How Do Hackers Get Hold of Passwords?
There are a number of tools that cybercriminals have in their arsenal to uncover passwords and make their way into sensitive IT systems:
- Social Engineering & Phishing – This is where criminals send messages; usually claiming to be a well-known, relevant brand or an individual known to the victim; that aim to hoodwink users out of sensitive information, which can include login credentials.
- Brute Force & Spraying Attacks – Criminals can use tools to “spray” login pages with continual password attempts, whether these are known common passwords, already breached passwords, or just random strings of characters to try and gain access.
- Dictionary Attacks – Hackers can spray password fields with known dictionary words using automated tools. With a bit of recon on the part of the criminals, this dictionary list can also include likely phrases for those within the organisation to use, such as nearby road names or sports teams.

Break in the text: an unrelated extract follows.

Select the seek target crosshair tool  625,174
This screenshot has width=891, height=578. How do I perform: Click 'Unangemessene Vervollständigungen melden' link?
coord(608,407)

- Keyloggers – Understandably, any way of snooping on keystrokes can reveal whole username and password combinations. Keyloggers can be software or hardware based, so be vigilant!
- Leaked Usernames and/or Passwords – If a username and password for one login becomes breached, it’s likely that a hacker will try those same credentials across different logins, banking on the possibility that the password has been reused elsewhere to maximise their attack.
- Shoulder Surfing – If a criminal is able to make their way into your premises or access security cameras that are close enough to team members, they may be able to intercept passwords by snooping over someone’s shoulder as they type it in – or simply observe a password on a sticky note!
- In Transit Snooping – If a password travels anywhere online in plain text (or in a poorly encrypted state), a hacker may be able to pick that password up as it travels around the network or the internet.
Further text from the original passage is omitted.